Ladies and gentlemen,
To conclude, the journey towards sustainability requires careful and well-informed assessments, policy planning, coordination, execution and communication. Long-term planning is crucial to remain focused on the end goal. With a long lag between present actions and the impacts, as well as the prominence and visibility of the short-term outcomes, perseverance is key. We may have to overcome "sustainability fatigue" that may arise in the the efforts and resources that must be invested in pursuing sustainability. Failing to do so would lead us to fall into a pattern of disregard and laissez-faire, thus derailing us from achieving sustainability.
Ultimately, in striving for sustainability, we are endearing into each and every one of us our role as custodians and stewards of this planet and its resources. We all have a role to play in achieving the 2030 SDGs, including the financial sector which can be a significant contributor in this journey.

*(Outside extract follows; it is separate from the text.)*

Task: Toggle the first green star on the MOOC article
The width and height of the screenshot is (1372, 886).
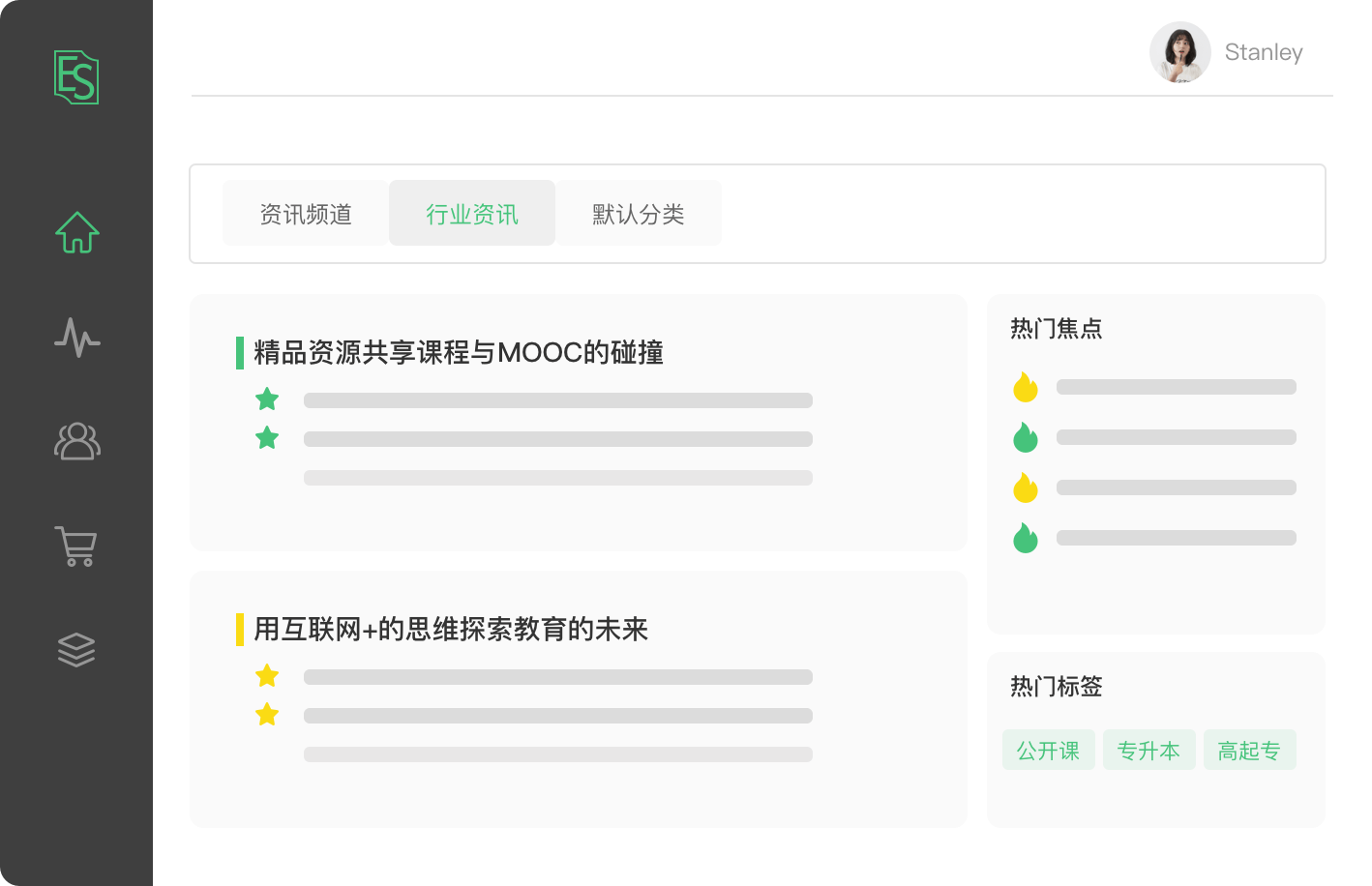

This will be among the key themes in the next Financial Sector Blueprint 2021-2025 that is currently being developed. For the Islamic finance industry, the larger aspiration is the adoption of VBI to bring about continued, sustained, sustainable positive impacts to the economy and society. A long view is required to value social and environmental gains, and to recognise returns beyond financial profits. Being cognisant of the limited window of time that we have at present, our actions from now would lessen the potential losses and enhance the prospects of our future.
On that note, I wish you a productive forum ahead.